Kadın erkek ilişkisi her anıyla sempozyum konusudur ama asıl mevzu aşktır. Aşk iki tarafında ne yapsak da saçmalasak dediği yegane alandır. Beyin bu aşk denen şeyde irmik helvasına dönüyor. Erkek helvanın fıstığına kadın da şeker oranına taka taka kafayı yiyor.
Aşkı ben anladım diyene denebilecek tek bir şey vardır.” Aşk olsun ” ve peşinden de şu “ sıkı yalancısın”
Aşk gönüllü mide ekşimesi, kalp çarpması testidir. Aşk mantıkla duygunun bir süreliğine yolları ayırmasıdır.
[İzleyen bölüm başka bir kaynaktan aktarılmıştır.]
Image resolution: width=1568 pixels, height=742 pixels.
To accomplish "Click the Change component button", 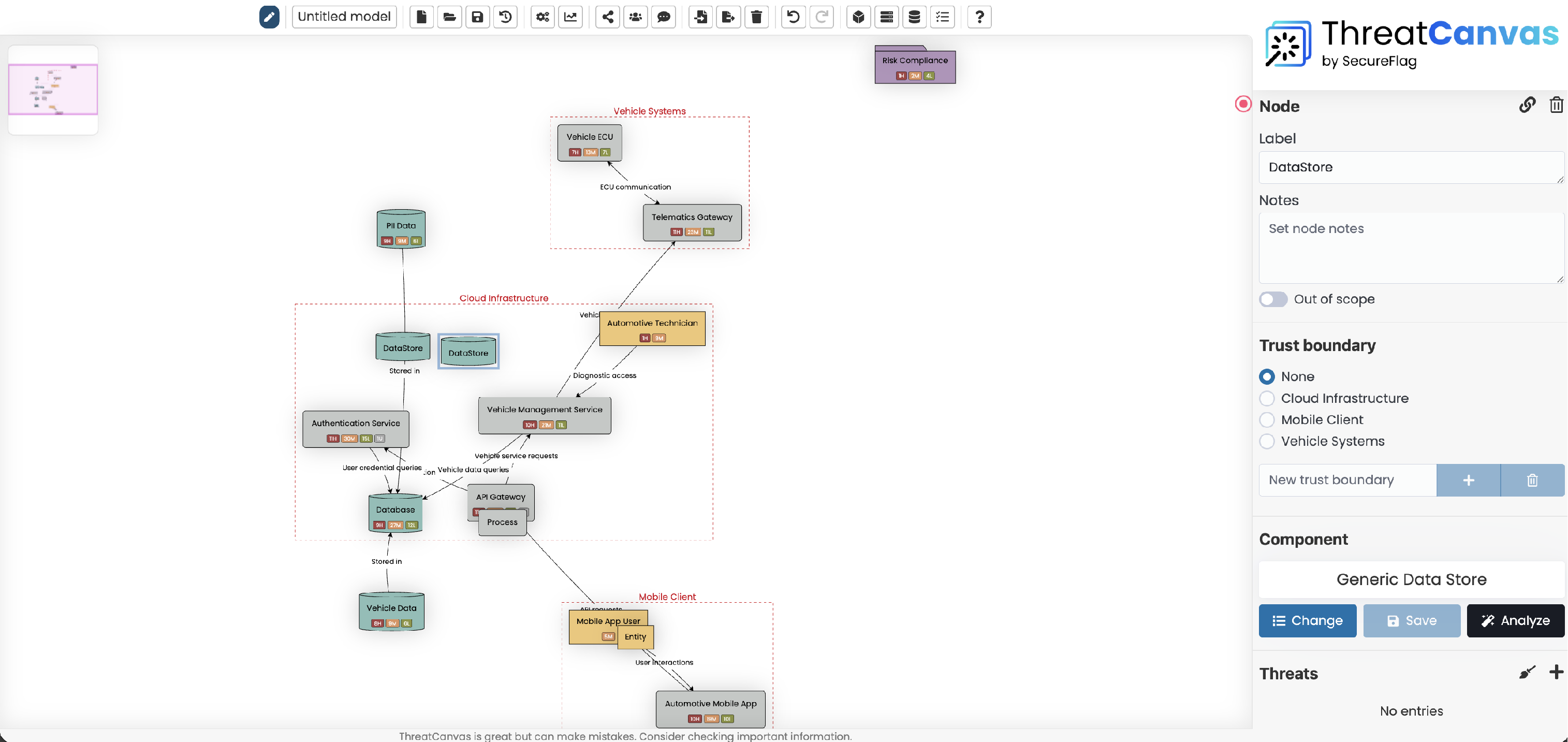I will tap(1307, 620).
Kadınlar Venüs’ten erkekler Mars’tan diyoruz ya bu şu demek; Aşk dünya dışı bir duygu olabilir. Yani hiç uzaylı görmedim diye üzülmeyin. Gidin bir aşığa bakın ya da aşıksanız aynaya bakın. Aşık bir erkeğin aşık olduğu kadın etrafında attığı turu benim diyen uçan daire atamaz. Aşkından gözü dönen erkeğin sırf kadının gönlü olsun diye uçan daire fiyatlarını görmezden gidip ev borcuna girmesi de ayrı bir uzaylılık kanıtı zaten.
Aşk hali karşı cinsin sizi en mantıklı bulacağı saçmalama döneminizdir. Ama aynı saçmalıkları hiç değiştirmeden yapmaya devam ederseniz aşkın ilerleyen zamanlarında bu sefer de kapının önünde bulabilirsiniz kendinizi. İşte bunun için zor ya her şey.
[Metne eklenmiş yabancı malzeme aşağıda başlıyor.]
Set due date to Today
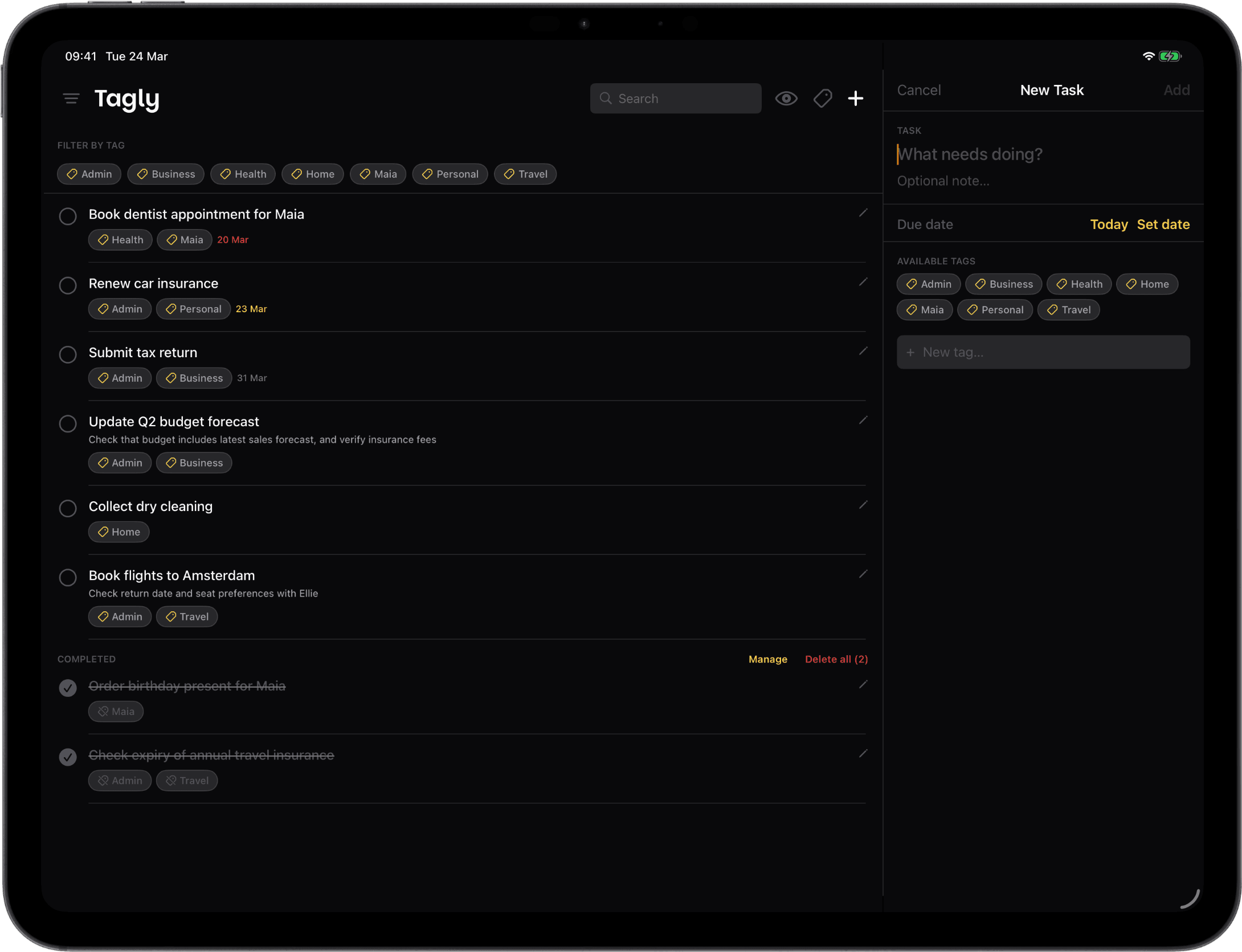This screenshot has width=1242, height=952. [1108, 224]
2 musluğunda havuzu boşalttığı ve tarafların da dolsa da içine girip eğlensek dediği bi havuz problemidir aşk. Ve cevabı da aşısı da yoktur. Ve en pisi de şu ki olmamak için değil olmak için maske takar taraflar. Yani karşıyı ikna için kadının da özellikle erkeğin de girmediği kılık takmadığı maske kalmaz.
Siz bakmayın yerden yere vurduğumuza aşkı. Aşk güzel şeydir. Yaşı da yoktur yeri zamanı da. Yeter ki mış gibi değil siz gibi olsun. Çünkü insan hissettiği aşktadır.
Cici doktorum diyor ki!
Aşk’ın insan ömrünü uzattığı bilimsel olarak kanıtlandı.